Task prompt: List every line of the material below that contains the string "height".

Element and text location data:
= = =

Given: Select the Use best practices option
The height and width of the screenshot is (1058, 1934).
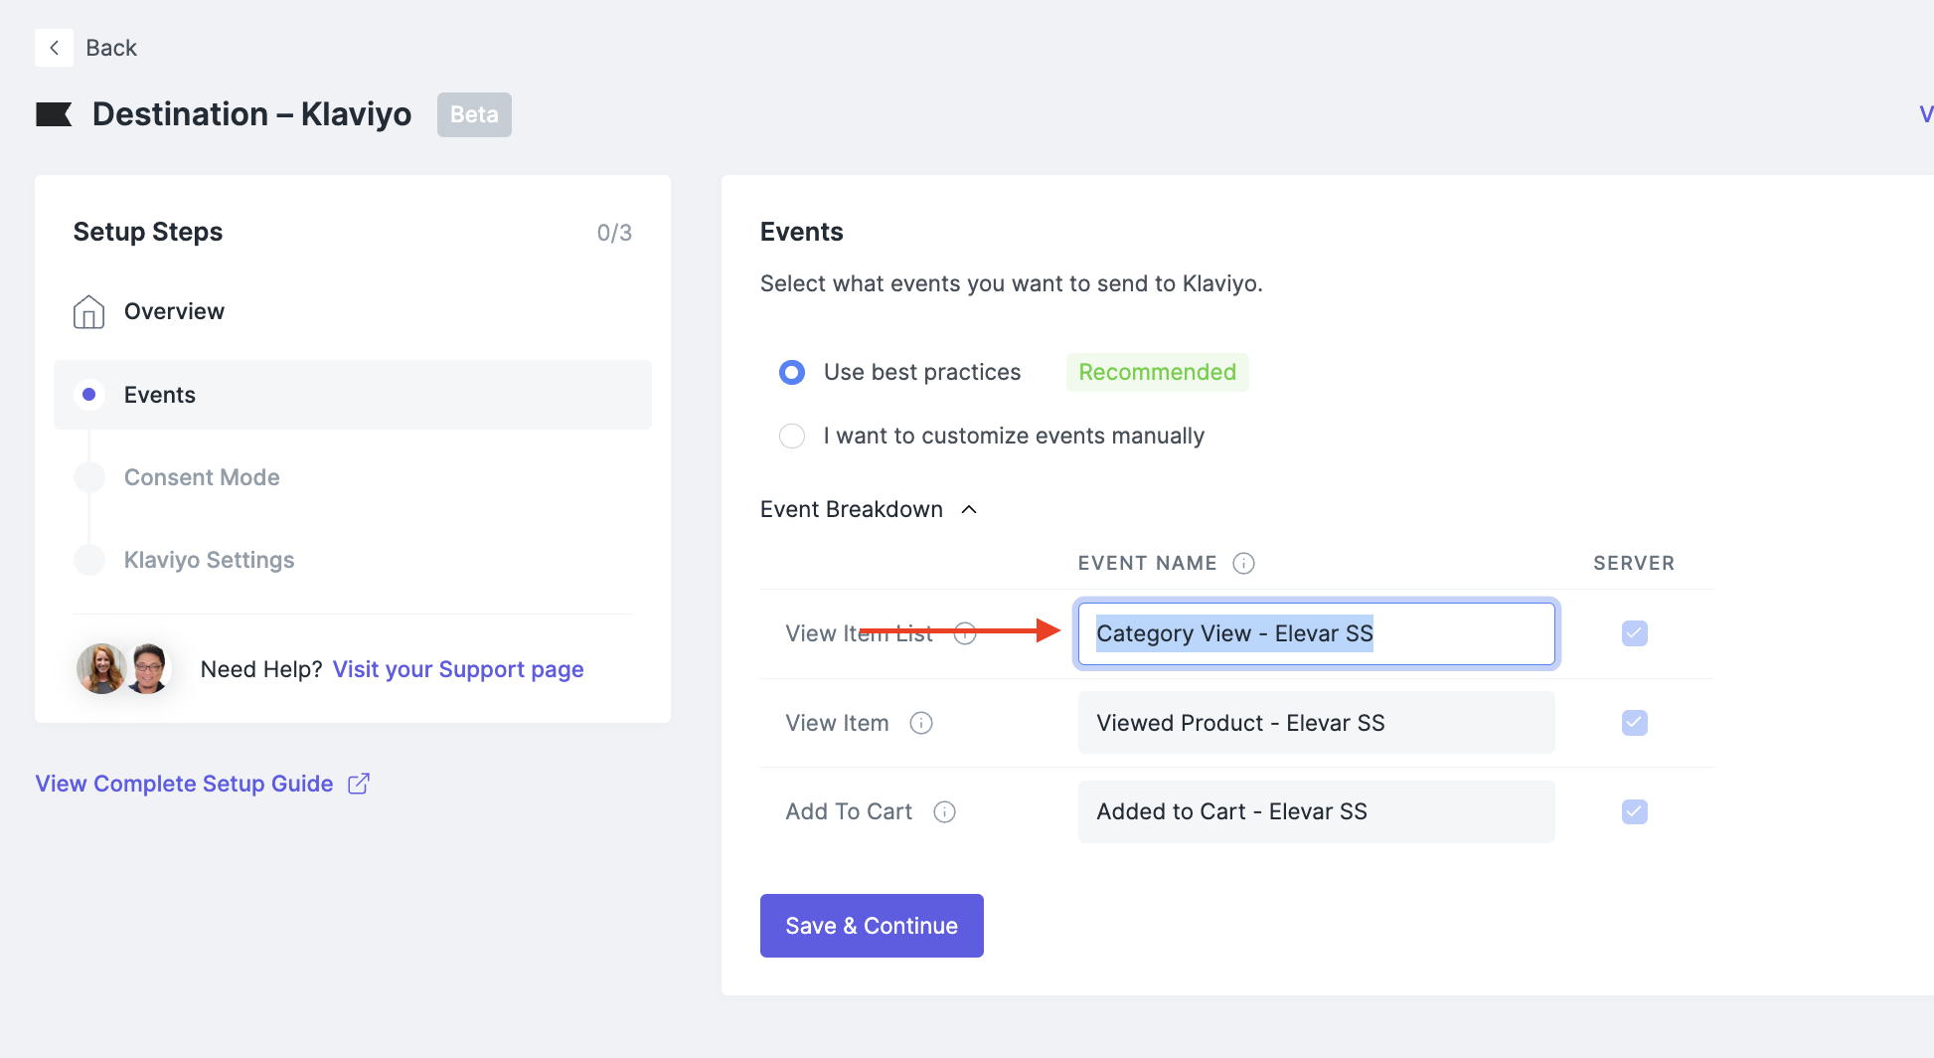Looking at the screenshot, I should [x=791, y=372].
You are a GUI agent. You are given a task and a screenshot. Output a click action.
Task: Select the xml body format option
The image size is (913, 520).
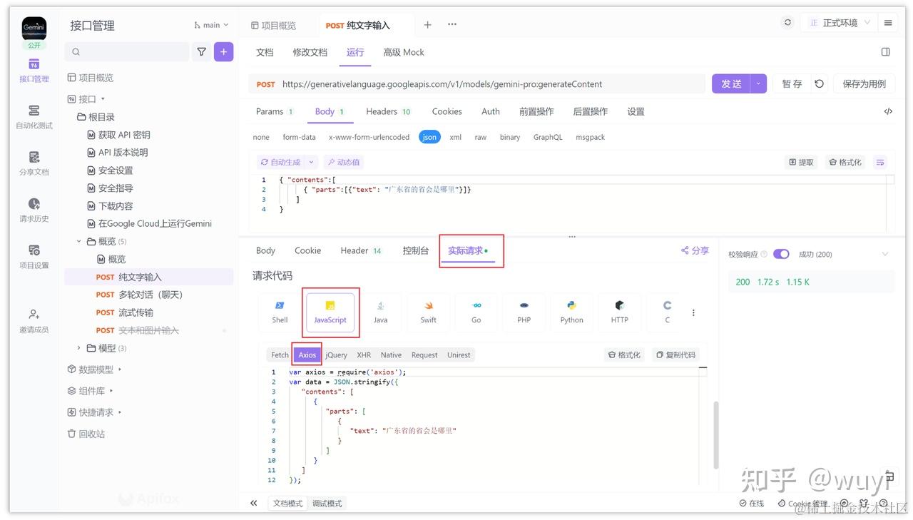[455, 137]

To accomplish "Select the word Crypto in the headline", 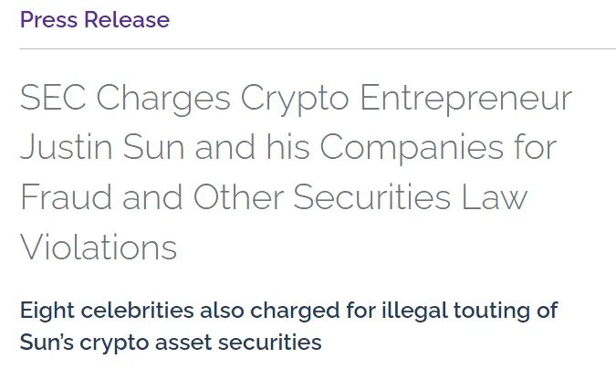I will tap(294, 99).
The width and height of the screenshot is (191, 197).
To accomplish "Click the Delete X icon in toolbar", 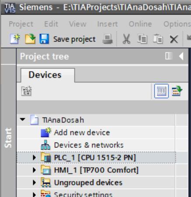I will [174, 39].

= = =

Task solution:
The height and width of the screenshot is (1058, 1934).
The width and height of the screenshot is (191, 197).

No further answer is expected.